Exercise requirements: Below are some records. Copy every line in them that holds "agent".

Exercise data:
═══

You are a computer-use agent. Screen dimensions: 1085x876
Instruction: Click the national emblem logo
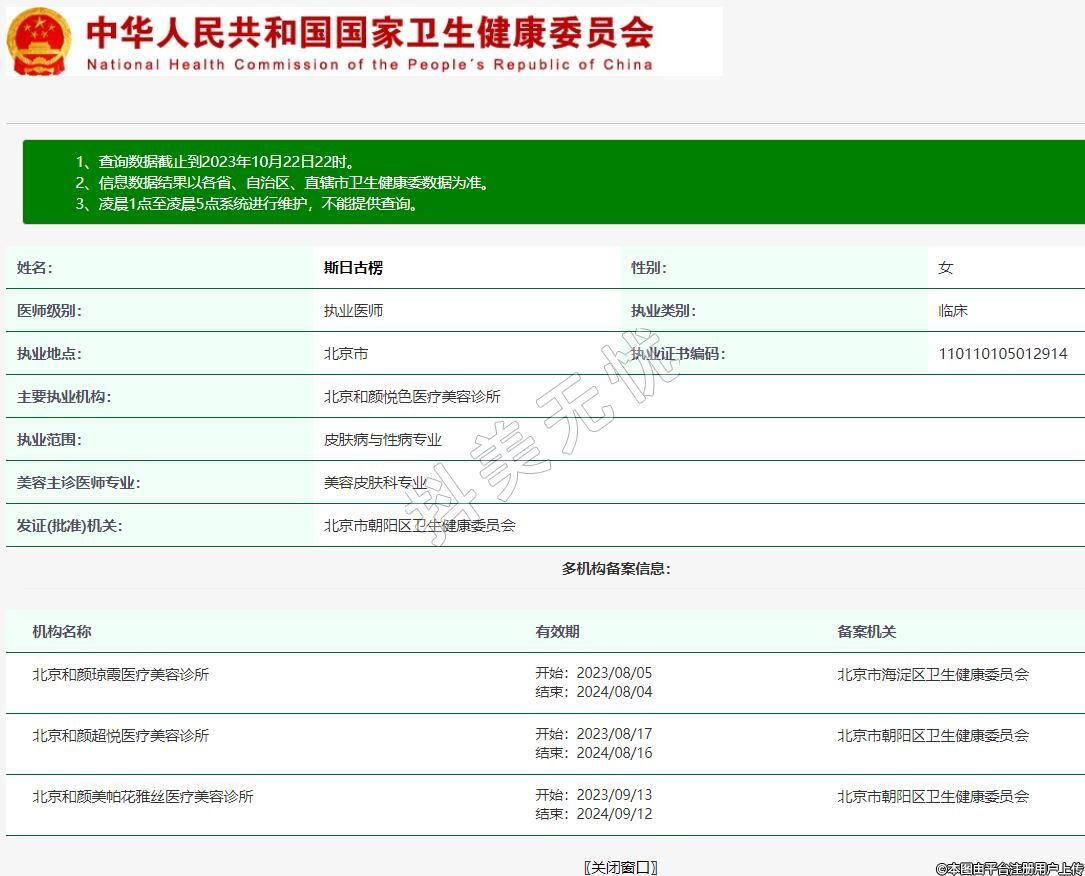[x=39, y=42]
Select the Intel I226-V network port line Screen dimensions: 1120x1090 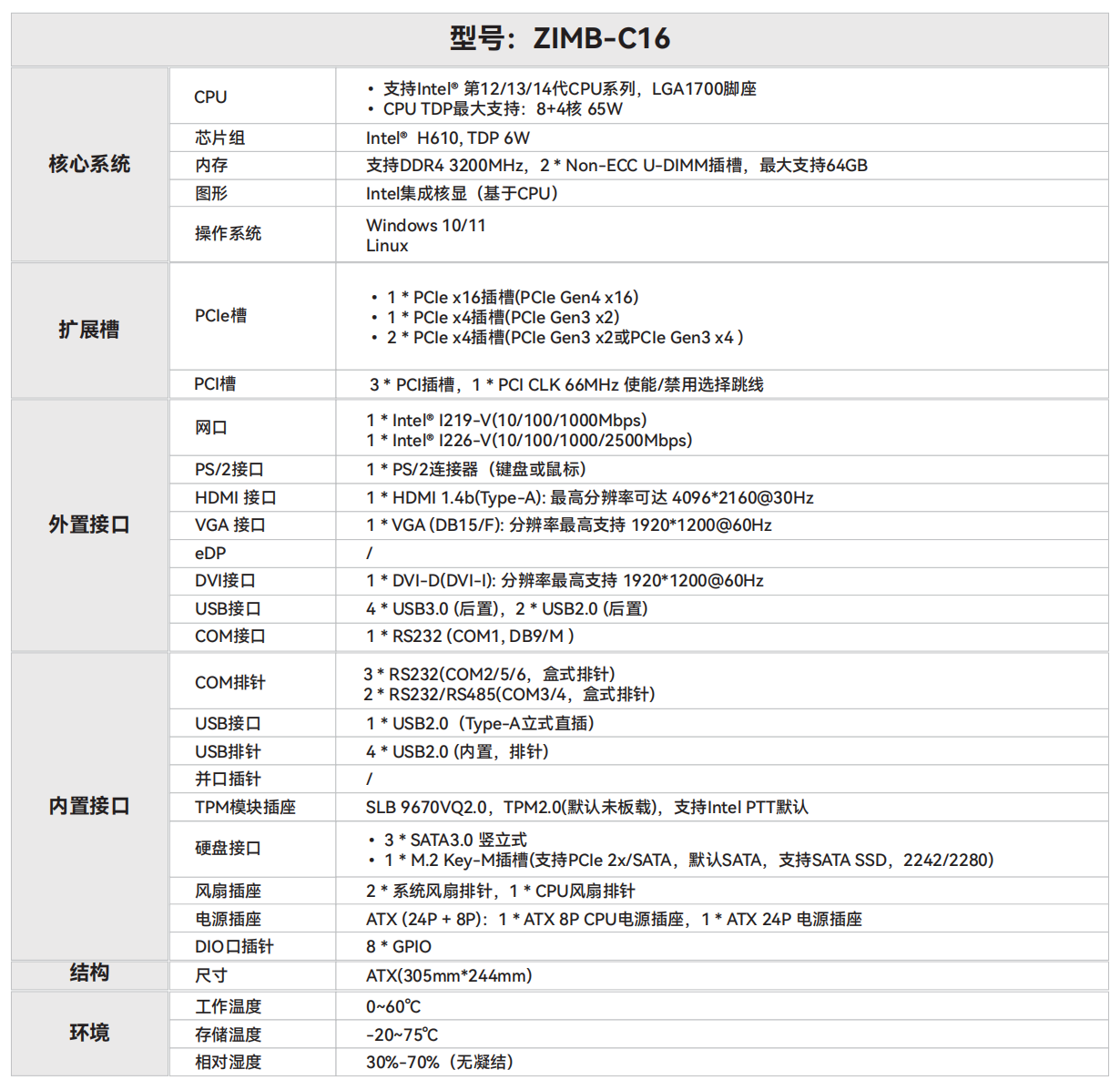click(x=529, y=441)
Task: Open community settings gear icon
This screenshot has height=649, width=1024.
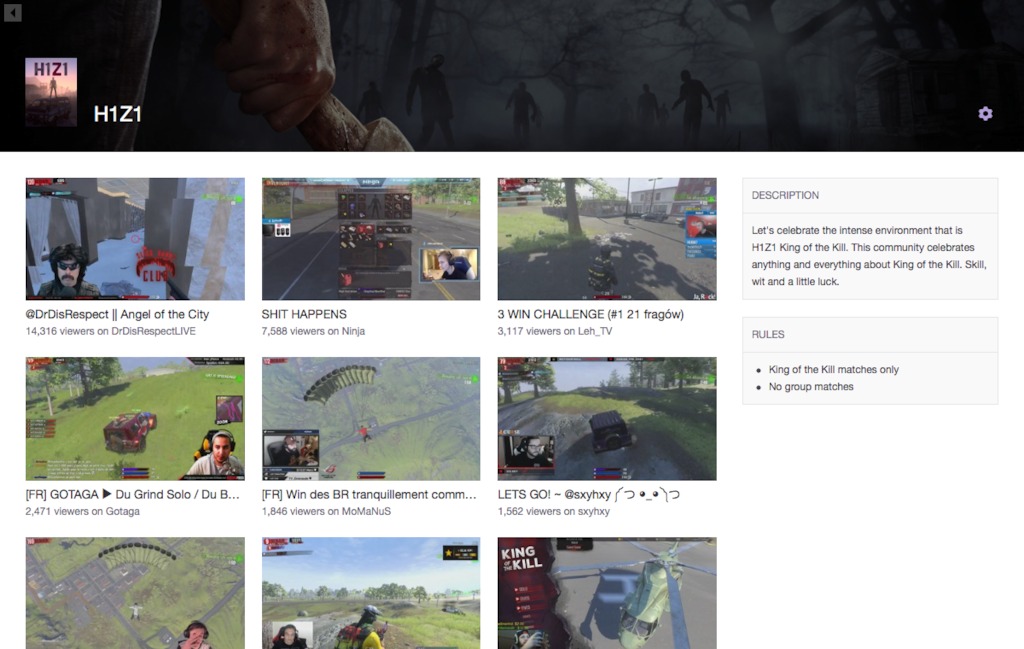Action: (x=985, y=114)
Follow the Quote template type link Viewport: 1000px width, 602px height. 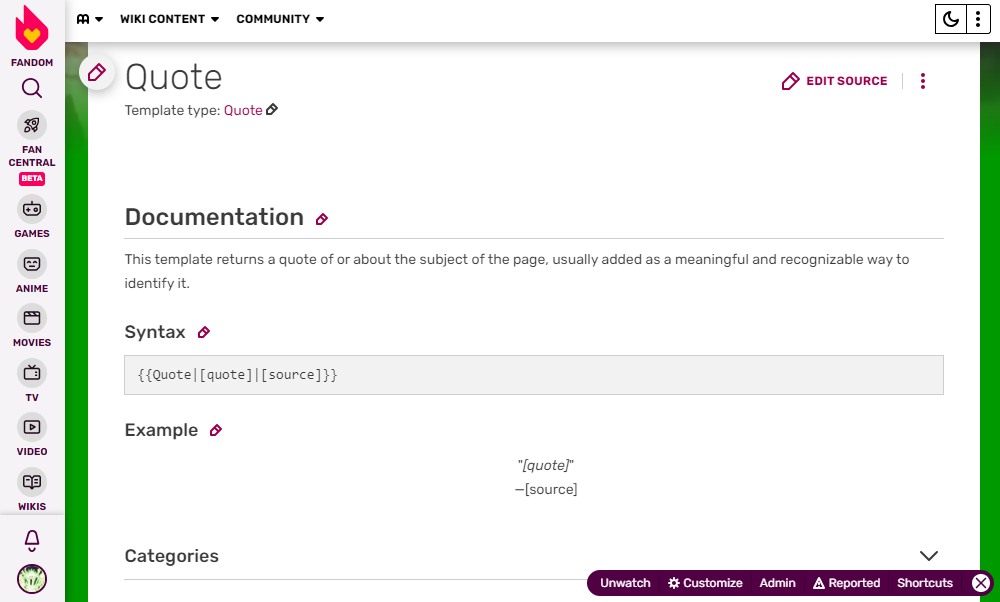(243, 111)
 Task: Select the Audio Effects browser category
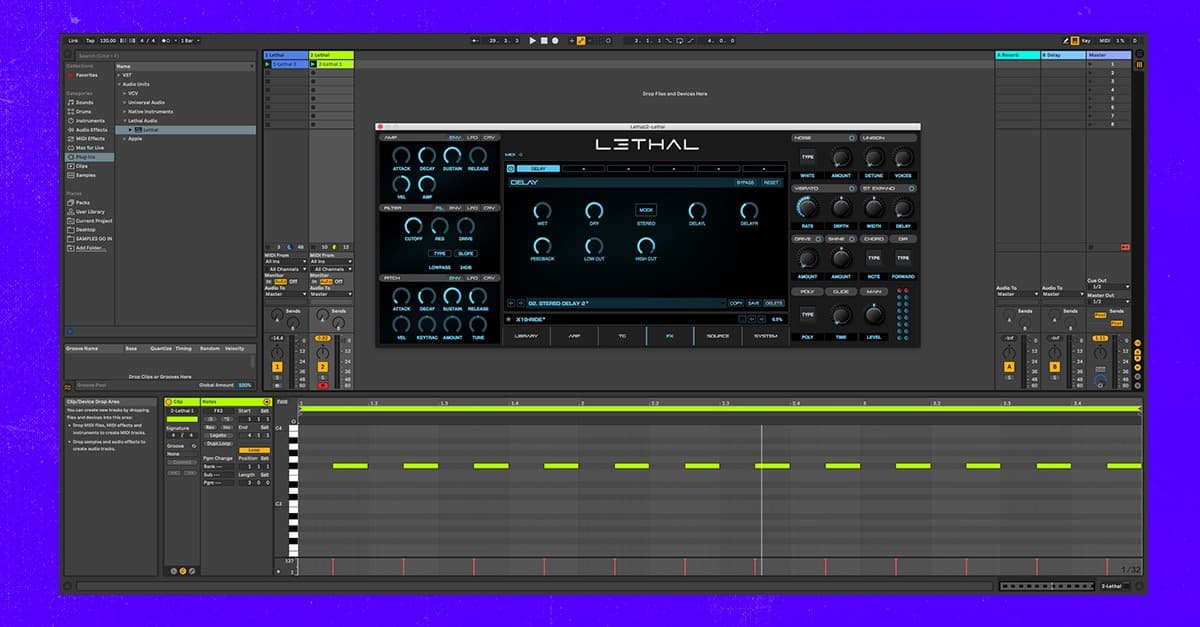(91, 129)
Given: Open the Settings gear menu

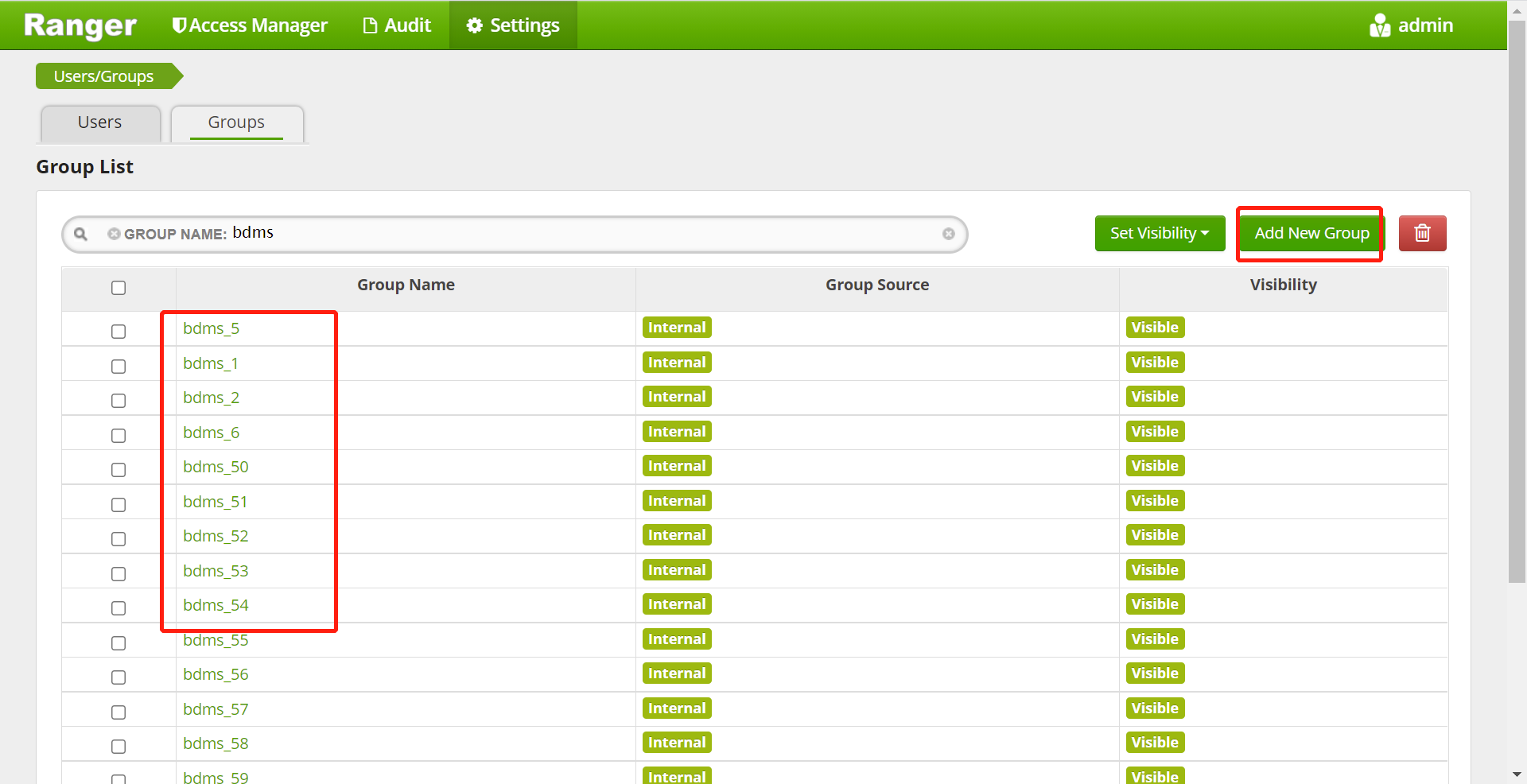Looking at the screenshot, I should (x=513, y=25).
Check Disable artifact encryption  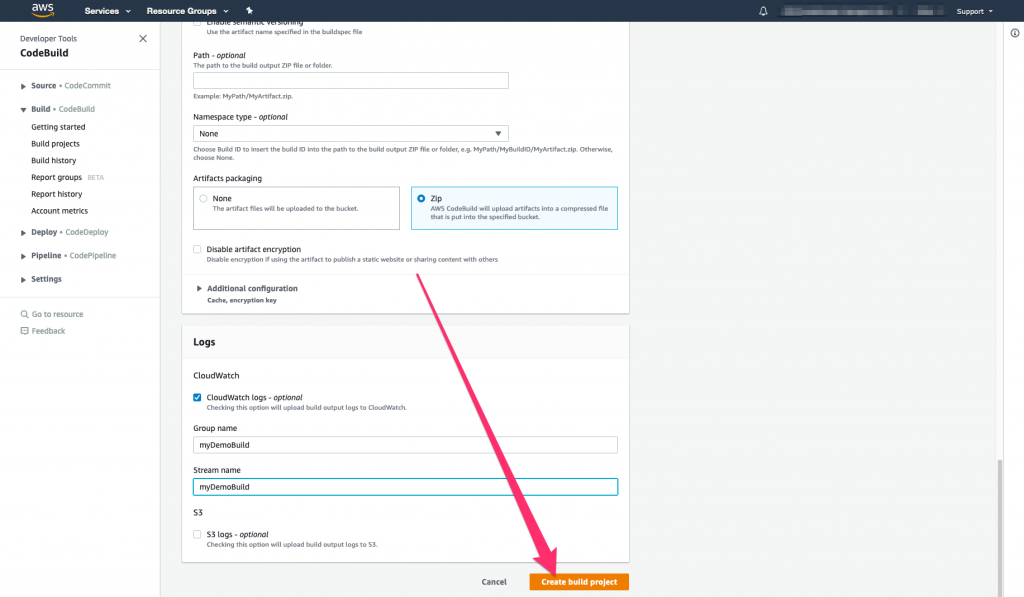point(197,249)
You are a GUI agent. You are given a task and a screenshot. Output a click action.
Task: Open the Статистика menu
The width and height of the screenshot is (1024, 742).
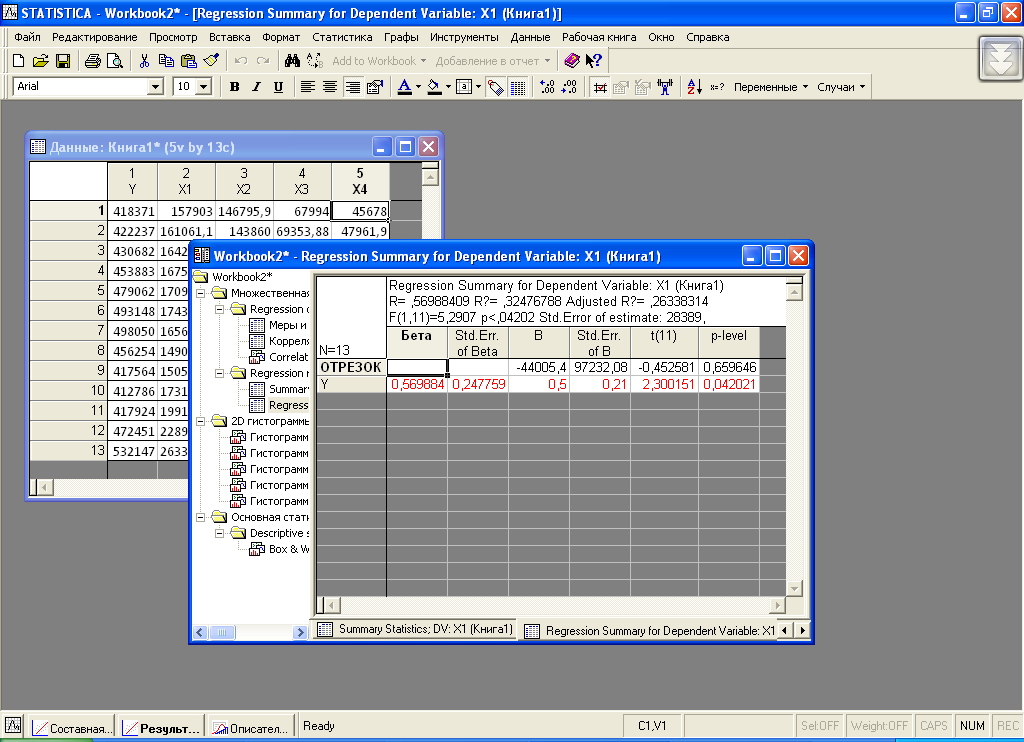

═══

Your response:
You are a computer-use agent. Screen dimensions: 1085x876
You are a GUI agent. You are given a task and a screenshot. Output a click action.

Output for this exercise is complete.